**The task:**
Below are the records; give the number of their lines that contain the word "Activate" and nothing more.

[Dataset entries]
[Start of Attachment]

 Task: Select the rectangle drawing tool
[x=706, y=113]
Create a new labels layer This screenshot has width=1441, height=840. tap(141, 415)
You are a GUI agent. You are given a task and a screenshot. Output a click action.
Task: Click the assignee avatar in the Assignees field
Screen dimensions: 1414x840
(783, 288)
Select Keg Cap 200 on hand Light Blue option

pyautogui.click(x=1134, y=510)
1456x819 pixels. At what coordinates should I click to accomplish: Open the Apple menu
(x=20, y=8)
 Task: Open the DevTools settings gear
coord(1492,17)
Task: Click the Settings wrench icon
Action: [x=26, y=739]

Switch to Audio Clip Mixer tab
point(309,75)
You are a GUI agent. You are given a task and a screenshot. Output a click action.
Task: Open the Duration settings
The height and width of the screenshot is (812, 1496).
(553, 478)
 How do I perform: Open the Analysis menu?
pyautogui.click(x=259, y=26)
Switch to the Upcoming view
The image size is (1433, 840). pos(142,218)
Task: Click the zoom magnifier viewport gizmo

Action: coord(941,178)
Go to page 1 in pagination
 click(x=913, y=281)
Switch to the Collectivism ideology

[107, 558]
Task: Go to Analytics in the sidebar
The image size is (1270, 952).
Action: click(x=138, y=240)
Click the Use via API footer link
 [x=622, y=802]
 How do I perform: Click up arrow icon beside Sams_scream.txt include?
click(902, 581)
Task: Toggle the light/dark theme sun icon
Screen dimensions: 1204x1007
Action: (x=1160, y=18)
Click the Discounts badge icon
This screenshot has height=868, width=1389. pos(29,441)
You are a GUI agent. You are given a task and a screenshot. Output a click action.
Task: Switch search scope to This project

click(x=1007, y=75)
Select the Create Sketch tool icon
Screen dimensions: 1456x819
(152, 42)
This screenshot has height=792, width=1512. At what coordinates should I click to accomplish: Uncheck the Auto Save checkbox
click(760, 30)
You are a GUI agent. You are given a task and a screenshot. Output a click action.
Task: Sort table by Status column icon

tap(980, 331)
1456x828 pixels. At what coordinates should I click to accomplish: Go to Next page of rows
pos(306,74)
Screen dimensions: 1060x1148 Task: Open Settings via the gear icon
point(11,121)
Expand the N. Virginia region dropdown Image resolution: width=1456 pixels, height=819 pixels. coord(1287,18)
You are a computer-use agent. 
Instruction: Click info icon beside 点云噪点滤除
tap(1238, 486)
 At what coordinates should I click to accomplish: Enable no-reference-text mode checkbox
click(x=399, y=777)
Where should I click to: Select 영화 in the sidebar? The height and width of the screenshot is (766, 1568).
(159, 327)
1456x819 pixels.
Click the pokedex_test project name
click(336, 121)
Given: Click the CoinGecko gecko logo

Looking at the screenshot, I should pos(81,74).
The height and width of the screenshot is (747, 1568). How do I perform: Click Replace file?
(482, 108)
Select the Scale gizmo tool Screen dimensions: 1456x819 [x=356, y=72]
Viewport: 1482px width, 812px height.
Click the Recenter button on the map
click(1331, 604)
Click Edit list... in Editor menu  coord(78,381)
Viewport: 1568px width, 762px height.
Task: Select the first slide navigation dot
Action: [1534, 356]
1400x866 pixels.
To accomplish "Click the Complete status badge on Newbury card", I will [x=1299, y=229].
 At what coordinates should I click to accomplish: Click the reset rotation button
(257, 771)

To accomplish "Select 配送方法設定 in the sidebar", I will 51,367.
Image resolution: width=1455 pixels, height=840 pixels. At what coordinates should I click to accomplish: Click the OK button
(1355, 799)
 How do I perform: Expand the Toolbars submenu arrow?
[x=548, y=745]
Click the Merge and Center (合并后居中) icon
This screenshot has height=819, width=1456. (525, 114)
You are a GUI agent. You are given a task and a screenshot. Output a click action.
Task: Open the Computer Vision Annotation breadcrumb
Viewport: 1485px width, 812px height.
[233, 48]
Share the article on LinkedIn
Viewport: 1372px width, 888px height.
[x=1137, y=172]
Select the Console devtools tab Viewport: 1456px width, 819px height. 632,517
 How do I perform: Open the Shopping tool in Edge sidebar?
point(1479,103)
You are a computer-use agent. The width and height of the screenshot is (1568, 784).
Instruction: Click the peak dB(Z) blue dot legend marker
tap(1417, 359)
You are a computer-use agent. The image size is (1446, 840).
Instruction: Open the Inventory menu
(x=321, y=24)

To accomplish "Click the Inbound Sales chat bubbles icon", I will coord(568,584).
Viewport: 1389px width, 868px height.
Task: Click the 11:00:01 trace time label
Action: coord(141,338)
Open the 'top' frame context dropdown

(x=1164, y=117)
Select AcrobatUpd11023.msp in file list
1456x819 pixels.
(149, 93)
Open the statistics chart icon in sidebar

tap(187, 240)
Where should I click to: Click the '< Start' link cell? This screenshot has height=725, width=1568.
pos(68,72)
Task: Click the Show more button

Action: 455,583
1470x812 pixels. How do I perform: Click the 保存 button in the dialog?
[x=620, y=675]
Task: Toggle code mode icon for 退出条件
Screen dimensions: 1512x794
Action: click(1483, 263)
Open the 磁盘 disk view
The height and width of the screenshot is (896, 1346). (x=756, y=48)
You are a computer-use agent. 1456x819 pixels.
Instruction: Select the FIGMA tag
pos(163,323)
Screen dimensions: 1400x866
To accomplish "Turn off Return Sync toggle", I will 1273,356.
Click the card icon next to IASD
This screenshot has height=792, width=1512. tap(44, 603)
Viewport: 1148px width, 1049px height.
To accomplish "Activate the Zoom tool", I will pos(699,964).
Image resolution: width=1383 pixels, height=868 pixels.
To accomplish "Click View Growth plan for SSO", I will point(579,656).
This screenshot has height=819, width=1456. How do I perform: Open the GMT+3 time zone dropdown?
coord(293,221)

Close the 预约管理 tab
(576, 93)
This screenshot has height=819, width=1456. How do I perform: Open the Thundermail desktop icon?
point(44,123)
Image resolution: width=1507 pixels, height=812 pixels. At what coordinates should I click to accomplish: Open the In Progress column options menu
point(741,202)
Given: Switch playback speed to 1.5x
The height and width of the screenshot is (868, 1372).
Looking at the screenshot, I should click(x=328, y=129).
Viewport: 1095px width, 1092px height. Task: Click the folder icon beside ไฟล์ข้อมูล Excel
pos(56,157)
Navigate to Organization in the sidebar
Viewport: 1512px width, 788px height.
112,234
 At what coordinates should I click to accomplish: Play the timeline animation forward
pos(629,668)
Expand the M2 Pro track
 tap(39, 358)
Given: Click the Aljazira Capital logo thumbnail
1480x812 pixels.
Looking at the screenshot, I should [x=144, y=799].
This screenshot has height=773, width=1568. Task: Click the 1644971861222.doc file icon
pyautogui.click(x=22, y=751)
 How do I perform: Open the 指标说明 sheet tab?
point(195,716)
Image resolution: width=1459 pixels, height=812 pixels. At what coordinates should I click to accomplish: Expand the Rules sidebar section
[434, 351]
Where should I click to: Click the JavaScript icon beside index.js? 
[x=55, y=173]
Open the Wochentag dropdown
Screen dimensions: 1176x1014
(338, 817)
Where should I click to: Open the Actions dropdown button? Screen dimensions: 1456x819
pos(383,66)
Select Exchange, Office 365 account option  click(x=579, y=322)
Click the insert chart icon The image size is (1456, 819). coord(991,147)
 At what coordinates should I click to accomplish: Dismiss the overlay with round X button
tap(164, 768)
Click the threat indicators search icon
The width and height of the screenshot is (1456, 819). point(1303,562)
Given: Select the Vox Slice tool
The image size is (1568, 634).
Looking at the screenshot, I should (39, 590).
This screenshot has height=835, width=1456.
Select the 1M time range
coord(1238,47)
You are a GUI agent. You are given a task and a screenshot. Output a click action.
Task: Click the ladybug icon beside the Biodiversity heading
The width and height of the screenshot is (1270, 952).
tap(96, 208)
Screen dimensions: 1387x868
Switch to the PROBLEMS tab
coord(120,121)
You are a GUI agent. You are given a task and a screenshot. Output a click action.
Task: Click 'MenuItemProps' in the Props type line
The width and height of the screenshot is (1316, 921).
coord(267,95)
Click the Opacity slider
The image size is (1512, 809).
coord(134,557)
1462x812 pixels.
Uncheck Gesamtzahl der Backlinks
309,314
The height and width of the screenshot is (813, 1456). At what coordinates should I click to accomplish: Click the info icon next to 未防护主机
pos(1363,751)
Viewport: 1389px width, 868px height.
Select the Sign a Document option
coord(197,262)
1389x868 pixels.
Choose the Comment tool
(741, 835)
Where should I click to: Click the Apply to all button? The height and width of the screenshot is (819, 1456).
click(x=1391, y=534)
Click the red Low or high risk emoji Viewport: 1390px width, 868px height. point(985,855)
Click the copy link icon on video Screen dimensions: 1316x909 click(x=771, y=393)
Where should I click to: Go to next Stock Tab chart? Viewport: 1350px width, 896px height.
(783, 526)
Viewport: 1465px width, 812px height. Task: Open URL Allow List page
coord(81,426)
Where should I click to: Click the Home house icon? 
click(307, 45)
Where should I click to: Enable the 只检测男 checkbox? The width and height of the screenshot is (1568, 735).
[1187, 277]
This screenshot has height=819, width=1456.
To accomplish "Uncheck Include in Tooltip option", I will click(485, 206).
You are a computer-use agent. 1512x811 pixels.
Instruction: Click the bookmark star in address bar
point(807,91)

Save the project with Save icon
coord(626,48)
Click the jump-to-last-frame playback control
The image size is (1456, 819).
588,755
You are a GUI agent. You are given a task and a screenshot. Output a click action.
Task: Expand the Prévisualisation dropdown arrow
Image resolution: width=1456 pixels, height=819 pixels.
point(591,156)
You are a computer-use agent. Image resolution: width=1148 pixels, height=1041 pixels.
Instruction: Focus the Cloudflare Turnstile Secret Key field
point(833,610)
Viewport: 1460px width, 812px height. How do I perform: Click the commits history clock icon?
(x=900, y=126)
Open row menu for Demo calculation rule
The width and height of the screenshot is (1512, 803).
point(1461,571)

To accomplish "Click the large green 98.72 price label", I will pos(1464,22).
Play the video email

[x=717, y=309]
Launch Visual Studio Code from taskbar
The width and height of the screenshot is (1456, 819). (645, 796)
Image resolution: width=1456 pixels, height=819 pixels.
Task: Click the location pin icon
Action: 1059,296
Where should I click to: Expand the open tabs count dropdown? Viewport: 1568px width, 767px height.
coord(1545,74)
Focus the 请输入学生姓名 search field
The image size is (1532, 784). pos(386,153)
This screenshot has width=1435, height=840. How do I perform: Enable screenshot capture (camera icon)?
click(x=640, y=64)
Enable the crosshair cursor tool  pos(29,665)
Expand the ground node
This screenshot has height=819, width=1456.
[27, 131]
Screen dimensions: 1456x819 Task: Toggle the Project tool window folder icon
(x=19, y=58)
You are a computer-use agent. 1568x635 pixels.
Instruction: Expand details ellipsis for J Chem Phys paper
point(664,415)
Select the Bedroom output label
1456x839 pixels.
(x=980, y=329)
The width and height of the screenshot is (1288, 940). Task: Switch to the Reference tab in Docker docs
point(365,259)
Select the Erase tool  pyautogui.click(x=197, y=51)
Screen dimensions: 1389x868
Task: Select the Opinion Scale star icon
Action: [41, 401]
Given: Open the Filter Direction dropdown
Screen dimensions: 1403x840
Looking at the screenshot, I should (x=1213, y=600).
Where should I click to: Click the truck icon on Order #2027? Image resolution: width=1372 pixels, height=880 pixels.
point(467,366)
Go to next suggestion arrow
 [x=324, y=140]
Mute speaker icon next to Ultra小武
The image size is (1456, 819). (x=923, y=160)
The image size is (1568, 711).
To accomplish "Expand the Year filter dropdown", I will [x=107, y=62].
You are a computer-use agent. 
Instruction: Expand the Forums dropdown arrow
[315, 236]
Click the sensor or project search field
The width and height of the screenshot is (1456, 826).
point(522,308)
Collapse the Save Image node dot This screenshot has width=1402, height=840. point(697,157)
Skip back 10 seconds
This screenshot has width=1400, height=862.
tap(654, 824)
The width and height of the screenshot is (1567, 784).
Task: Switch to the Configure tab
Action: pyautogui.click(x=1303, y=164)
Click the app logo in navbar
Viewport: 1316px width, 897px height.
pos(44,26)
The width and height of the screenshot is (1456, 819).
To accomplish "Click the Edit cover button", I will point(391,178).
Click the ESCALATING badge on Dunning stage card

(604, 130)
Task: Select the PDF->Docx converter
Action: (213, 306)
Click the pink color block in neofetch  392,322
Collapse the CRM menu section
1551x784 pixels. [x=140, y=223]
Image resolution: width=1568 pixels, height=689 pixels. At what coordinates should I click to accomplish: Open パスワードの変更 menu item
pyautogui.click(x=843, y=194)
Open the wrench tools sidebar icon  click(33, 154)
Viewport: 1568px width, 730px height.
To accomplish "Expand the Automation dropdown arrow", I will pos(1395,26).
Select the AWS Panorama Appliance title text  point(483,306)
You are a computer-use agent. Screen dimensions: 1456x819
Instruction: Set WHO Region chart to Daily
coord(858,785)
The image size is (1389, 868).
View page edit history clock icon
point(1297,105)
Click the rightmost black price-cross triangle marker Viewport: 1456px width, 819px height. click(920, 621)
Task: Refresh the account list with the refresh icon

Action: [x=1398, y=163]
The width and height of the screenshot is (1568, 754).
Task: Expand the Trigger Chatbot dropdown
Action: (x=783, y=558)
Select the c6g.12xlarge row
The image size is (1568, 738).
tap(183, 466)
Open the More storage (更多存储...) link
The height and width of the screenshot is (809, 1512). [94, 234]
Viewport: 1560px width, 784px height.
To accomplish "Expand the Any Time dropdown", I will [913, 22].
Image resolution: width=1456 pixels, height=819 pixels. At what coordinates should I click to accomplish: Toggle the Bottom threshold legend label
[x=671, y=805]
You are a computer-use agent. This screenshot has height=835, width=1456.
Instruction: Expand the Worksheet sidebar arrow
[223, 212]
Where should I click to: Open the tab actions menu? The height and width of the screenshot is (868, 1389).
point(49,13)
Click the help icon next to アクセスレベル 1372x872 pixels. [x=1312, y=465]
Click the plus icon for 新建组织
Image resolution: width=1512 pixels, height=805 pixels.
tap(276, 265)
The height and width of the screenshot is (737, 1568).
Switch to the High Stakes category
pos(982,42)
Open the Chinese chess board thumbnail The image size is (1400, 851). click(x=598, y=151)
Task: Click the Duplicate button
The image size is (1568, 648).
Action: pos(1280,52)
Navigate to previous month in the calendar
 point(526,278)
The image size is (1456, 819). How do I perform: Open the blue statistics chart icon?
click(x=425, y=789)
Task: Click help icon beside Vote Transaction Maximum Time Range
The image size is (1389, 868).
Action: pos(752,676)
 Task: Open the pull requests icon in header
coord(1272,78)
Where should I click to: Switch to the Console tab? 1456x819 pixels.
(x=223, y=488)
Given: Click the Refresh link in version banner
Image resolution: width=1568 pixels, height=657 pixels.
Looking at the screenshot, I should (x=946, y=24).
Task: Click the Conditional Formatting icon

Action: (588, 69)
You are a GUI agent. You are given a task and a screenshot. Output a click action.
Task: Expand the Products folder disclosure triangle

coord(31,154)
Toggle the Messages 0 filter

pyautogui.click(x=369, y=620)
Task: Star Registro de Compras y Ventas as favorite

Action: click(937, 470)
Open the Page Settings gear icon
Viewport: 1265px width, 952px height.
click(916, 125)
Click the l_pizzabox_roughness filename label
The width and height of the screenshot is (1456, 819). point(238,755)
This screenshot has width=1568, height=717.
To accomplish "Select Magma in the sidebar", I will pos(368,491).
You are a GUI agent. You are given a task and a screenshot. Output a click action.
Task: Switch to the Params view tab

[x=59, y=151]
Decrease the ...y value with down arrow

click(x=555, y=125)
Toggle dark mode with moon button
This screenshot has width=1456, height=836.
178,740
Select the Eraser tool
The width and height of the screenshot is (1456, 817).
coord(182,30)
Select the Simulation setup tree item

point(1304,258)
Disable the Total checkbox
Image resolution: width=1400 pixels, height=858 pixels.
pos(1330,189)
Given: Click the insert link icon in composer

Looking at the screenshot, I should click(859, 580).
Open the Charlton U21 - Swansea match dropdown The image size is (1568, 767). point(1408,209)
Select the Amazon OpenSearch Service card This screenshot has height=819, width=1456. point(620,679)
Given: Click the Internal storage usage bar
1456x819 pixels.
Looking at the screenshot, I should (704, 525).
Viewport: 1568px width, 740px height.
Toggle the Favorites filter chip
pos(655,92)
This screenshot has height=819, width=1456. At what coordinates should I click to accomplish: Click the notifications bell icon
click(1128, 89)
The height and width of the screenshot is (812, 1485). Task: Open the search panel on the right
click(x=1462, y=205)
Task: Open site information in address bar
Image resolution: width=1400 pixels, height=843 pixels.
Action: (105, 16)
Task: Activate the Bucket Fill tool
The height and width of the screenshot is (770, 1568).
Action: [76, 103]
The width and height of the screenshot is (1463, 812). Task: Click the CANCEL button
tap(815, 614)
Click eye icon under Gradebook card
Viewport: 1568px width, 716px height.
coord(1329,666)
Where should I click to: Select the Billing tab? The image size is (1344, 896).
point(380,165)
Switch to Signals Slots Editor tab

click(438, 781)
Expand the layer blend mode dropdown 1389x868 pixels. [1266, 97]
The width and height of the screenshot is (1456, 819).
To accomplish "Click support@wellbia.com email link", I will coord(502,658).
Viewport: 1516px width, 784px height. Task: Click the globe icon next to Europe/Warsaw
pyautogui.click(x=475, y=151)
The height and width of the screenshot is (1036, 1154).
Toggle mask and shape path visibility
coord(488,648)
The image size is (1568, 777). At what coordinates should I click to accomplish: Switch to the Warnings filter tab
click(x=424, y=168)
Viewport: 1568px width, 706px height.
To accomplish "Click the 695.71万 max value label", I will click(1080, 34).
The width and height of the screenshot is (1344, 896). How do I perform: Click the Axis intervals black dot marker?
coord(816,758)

[End of Attachment]

**Expected output:**
2